Whatever You Do, Don't Put the Blame on You--Blame It on the Rain
Defensiveness keeps individuals from accepting responsibility for their actions. If a spouse is defensive, they are justifying their behavior, or blaming their partner for the problem.”
--John Gottman
I am much more introspective when I begin putting down words. At the outset, I want to be clear that our marriage has been far from perfect for a very long time, something we both have and do acknowledge. A very long time. Things started heading south on my end back when we began having fights about money, and Jenny would be angry I wasn't making enough, and wanted me to find additional work. Nevermind that I liked the work I did, even if I hated the job. Nevermind that she worked in a field that paid far less than me, and that her ideas were gender bound. When I would suggest that, perhaps, if she wanted to have more money she should get a different job, she would retort that she was doing work she liked--even though I would often hear she hated to do that precise work--being a learning specialist--when all she really wanted to do was be in a self-contained classroom. Also, like me liking my work, though she liked being a teacher, she hated her workplace at the time. We would have rows over money almost every day. The issue might be something else, but it ultimately came back to the fact that I was a public interest attorney, and we didn't live like her sisters, or her friends who had houses in Seattle, et cetera. The anger directed at me would get so bad that I would come home from work, and head straight upstairs to be with the kids to avoid the inevitable shouting matches that would take place. I recall so vividly explaining to my friend Eachean as we walked across the Renton Village parking lot back to our office after getting lunch at Uwajimaya that I hated being at work because of the nastiness of the leader. And yet, while I could work from home, I pointed out that if I did so, Jenny would be there (she worked part-time then) and I could expect a fight. I had nowhere to turn.

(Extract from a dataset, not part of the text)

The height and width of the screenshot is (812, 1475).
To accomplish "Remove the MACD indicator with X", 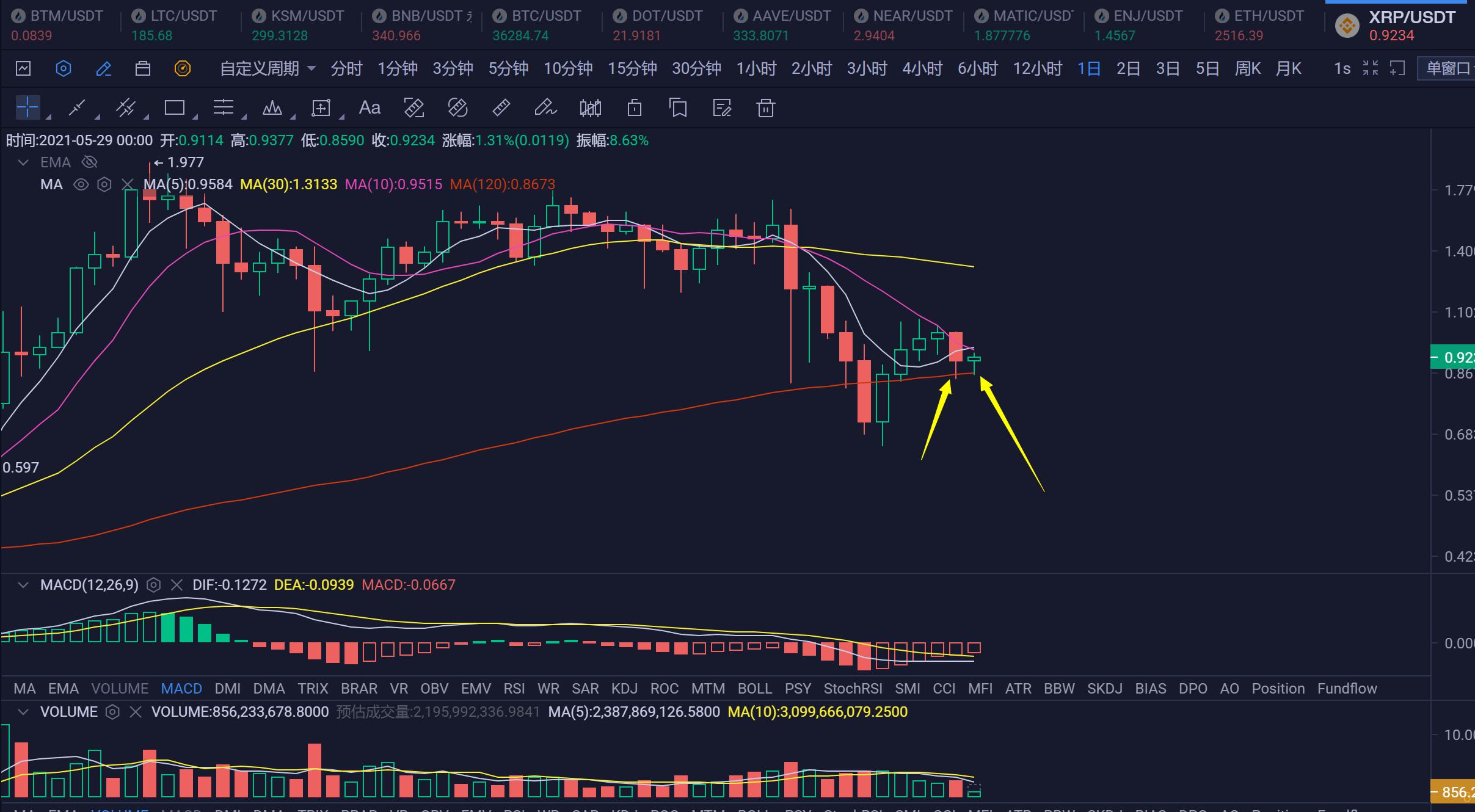I will [x=177, y=585].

I wasn't an innocent. While I would avoid the interactions to the best of my ability, when yelled at, I would yell back. It happened too often to call it regularly. No, it was constant. Poor Leiney would hide behind our Costco-sized giant leather sectional, scared to see us so angry with one another. Leiney told my mom at one point that she thought that Jenny and I could use a "peace table" like they had in use at Giddens for the kindergartners to resolve disputes.
By the time Jenny was having her latest affair, she had already admitted to cheating once, which, of course, she now denies.
When I was in California I had an affair after her first spree, although we had separated. I began seeing someone almost immediately after Jenny and I agreed to patch it up--because I'm an idiot--and wouldn't be together again for 2 months. To be clear, there is no original sinner here. We both fucked up, both acted selfishly. I take full responsibility for my choices at the time--I did what I did not because of anything Jenny did, but because I made a choice. Simple as that.
Which brings us to the topic at hand. I've been reading material from the Gottman Institute. The Gottman's are psychologists who have specialized in saving marriages, and have quite a name in the marriage therapy community. Couples trying to save their marriages spend incredible amounts of money and time to go to Gottman Seminars, and it seems very much like it works. I'm not looking to resurrect the Titanic here. That boat's sunk, and as the affair continues, keeps falling deeper into the depths. Don't misunderstand. I am sitting two feet from Jenny in repose, resting after a busy morning of acupuncture and giving away furniture--if you haven't noticed that's a thing these days. Anyway, I will go to my grave loving and having loved her most of my life. To pieces. But, I love Haagen Daaz, too, and living with it every day would cause me grievous injury. I would convince myself that it's natural sweetness is good for my diabetic soul, and would end up killing myself.
The Gottman's writings validate for me the beliefs that I have about how dysfunctional this entire relationship therapy is that we are doing. Ostensibly, it was initially focused on learning to live together while Jenny is refusing to cease having an affair. The road has been meandering,
and while it has felt good to get occasional validation, mostly I get the sense the therapist doesn't know what to do, or isn't competent enough to do anything, really. An example: Jenny invariably, when talking in therapy (and outside of therapy as well) blames me for her decision to have an affair. Here is Gottman's take on such behavior:"Any attempts to blame the affair on the 'problems in the relationship' will be heard as making excuses for their behavior, or even worse, heard as blaming their partner. That will certainly sabotage the conversation."